Happy 40th birthday, whatever you are.

 City officials on Wednesday staged a celebration -- complete with cake and birthday serenade -- at the slanting base of the ambiguous, untitled Pablo Picasso sculpture that anchors Daley Plaza in the Loop. It was 40 years to the day since then-Mayor Richard J. Daley introduced the 50-foot-tall cubist work at what was then called the Civic Center.

 Then, as now, people can’t quite figure out what the statue is supposed to be, although some have guessed “horse” or “bird.” Nonetheless, today the dark steel structure is a local icon as familiar as the Sears Tower, Wrigley Field or the city’s “L” train system.

 “Whether people love it or hate or are indifferent, we think it’s a very important piece of art in Chicago, and we love it,” Gregory Knight, deputy commissioner of visual arts for the city’s Cultural Affairs Department, told a crowd of about 100.

 The statue, sometimes referred to as the “Chicago Picasso,” is credited with softening the city’s blue-collar edge and driving the local policy of installing art at public sites – a movement seen in full bloom at the popular Millennium Park a few blocks to the east.

The world-renowned Picasso (1881-1973) ultimately waived his $100,000 design fee as a magnanimous gesture to Chicago, yet he never stepped foot here.
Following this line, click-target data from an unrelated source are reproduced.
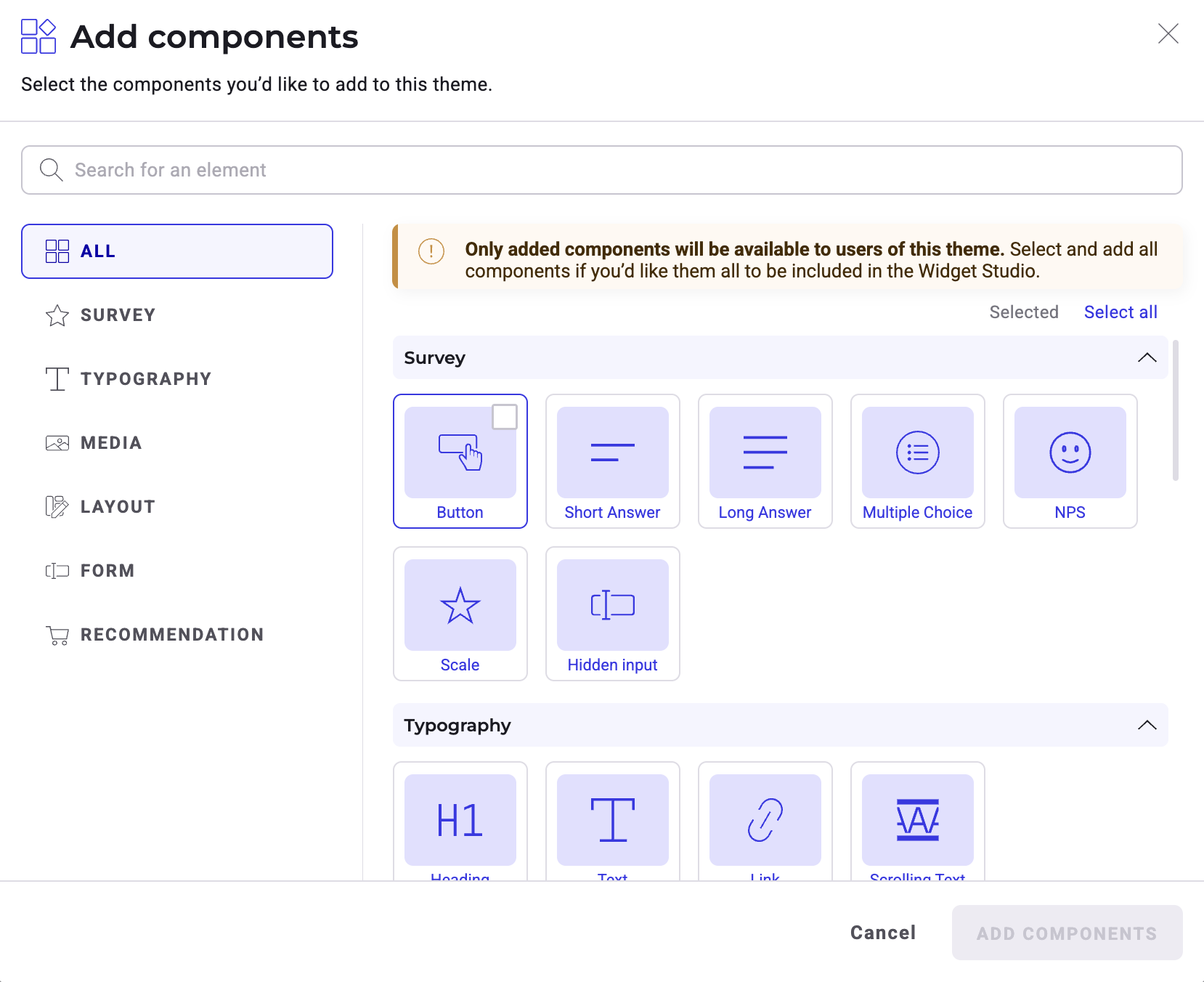Focus the Search for an element field
Screen dimensions: 1204x982
(x=601, y=170)
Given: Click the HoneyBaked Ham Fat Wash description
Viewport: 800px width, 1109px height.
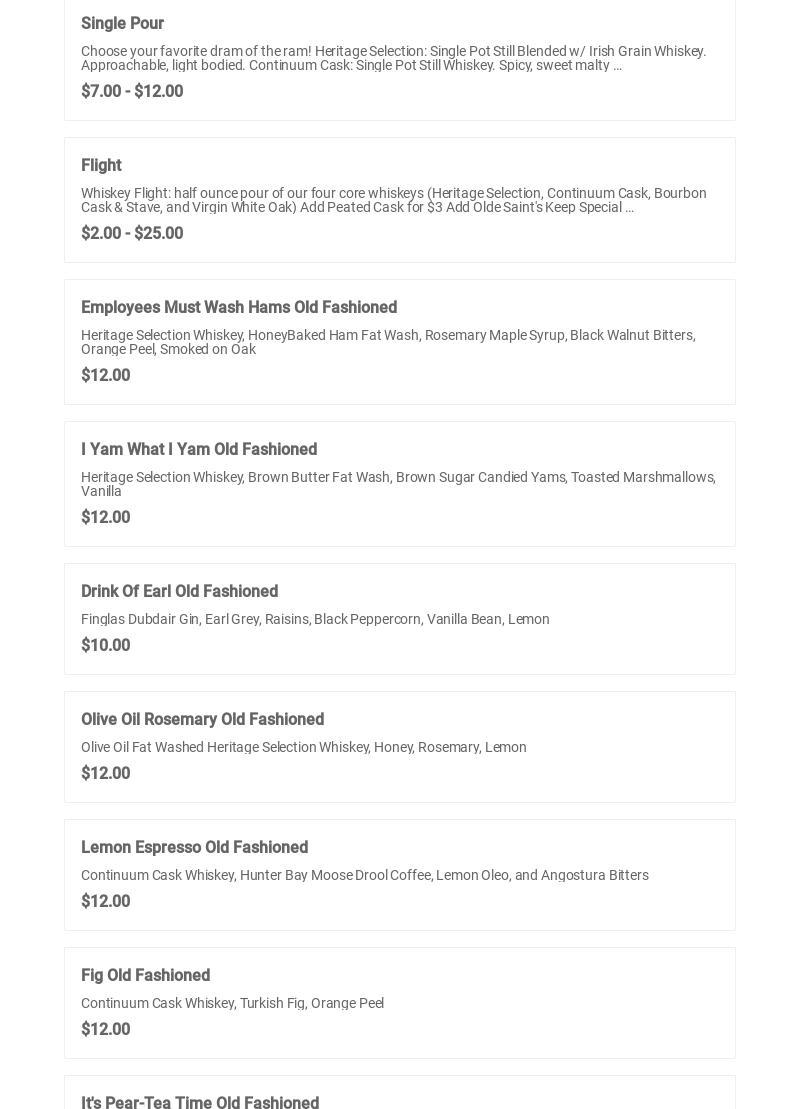Looking at the screenshot, I should 388,342.
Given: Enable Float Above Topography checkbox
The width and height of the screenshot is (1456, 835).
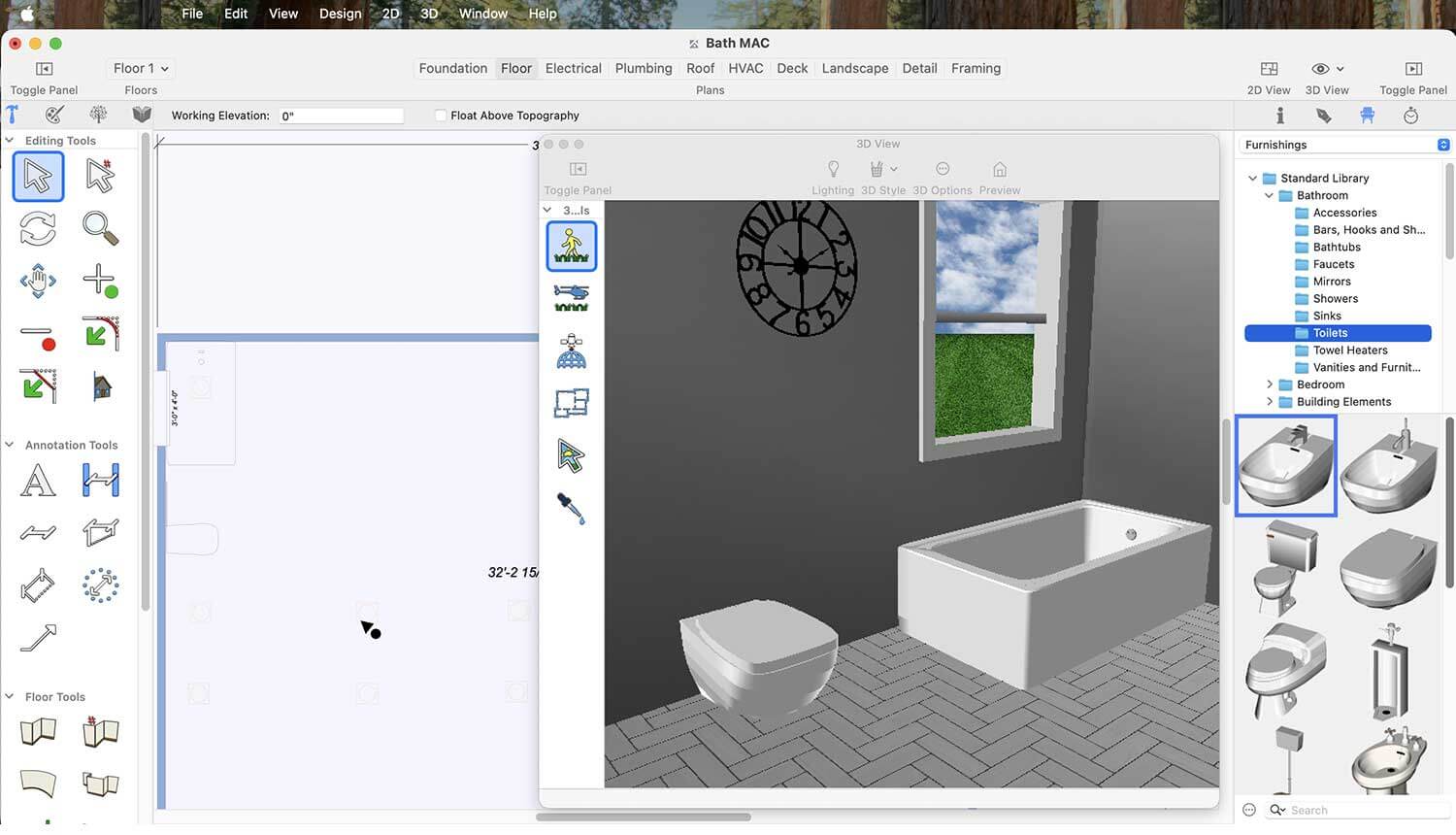Looking at the screenshot, I should (441, 116).
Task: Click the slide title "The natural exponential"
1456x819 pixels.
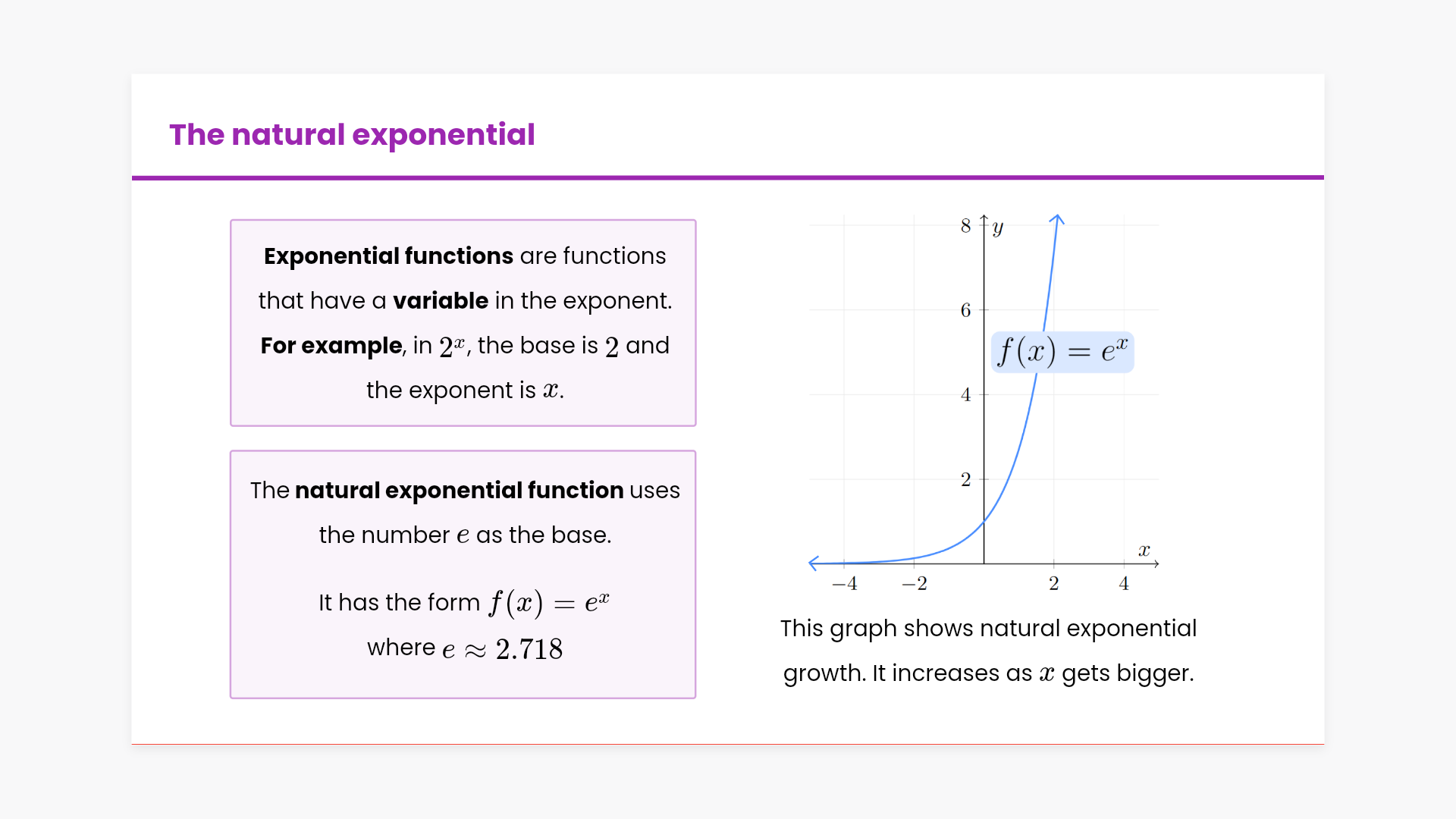Action: pos(352,135)
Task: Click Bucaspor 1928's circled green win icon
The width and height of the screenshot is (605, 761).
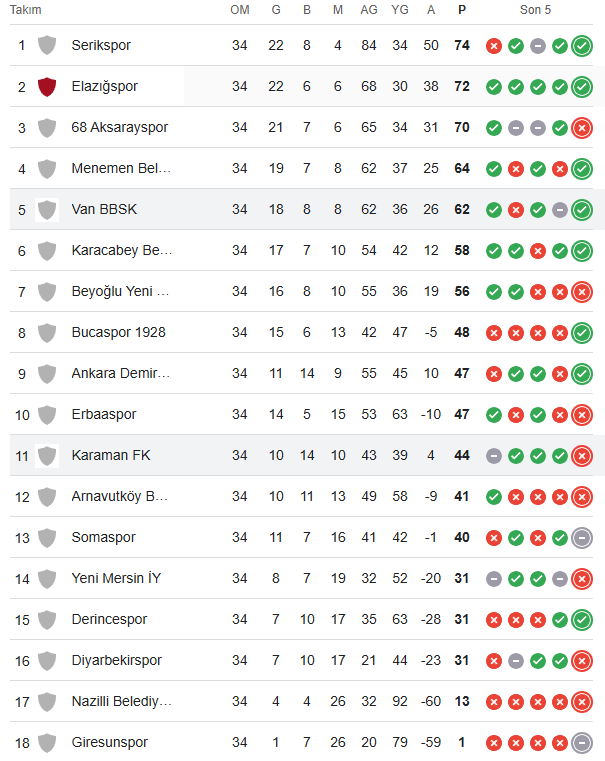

Instead, the late architect Bill Hartman visited him in Spain and brought him a White Sox jacket, a Bears jersey and a Native American headdress to help inspire him, according to Richard Tomlinson, a partner in Hartman’s firm of Skidmore, Owings & Merrill, which helped build the Daley Center.

He said Hartman also brought a model of the skyscraper and plaza, and Picasso used objects from his own studio to determine what the scale of his sculpture would be.

“When he set down a cigarette lighter (onto the model), Picasso claimed, ‘That’s the right height,’” Tomlinson said. “So the sculpture turned out to be 50 feet high based on a cigarette lighter.”

 The high-rise and plaza were completed in 1966. They were the first project undertaken by the local Public Building Commission. Based on the artist’s design, the full-sized Picasso sculpture was finished in 1967 and unveiled before crowds that mobbed the plaza.

Daley prophetically said the strange sight “will be familiar tomorrow.” But legendary newspaper columnist Mike Royko derided the statue, saying it evoked the city’s greedy and cruel qualities.

“The fact is, it has a long stupid face and looks like some giant insect that is about to eat a smaller, weaker insect,” Royko wrote. “It has eyes that are pitiless, cold, mean.”

 Bill Collins, a 73-year-old retired city employee, recalled attending the unveiling 40 years ago. On Wednesday, he sat near the statue, which sported a giant fabric top hat as part of the festivities.

“I didn’t figure out what it was then. I still can’t figure out what it is,” Collins said. “Now, everybody thinks it’s beautiful.”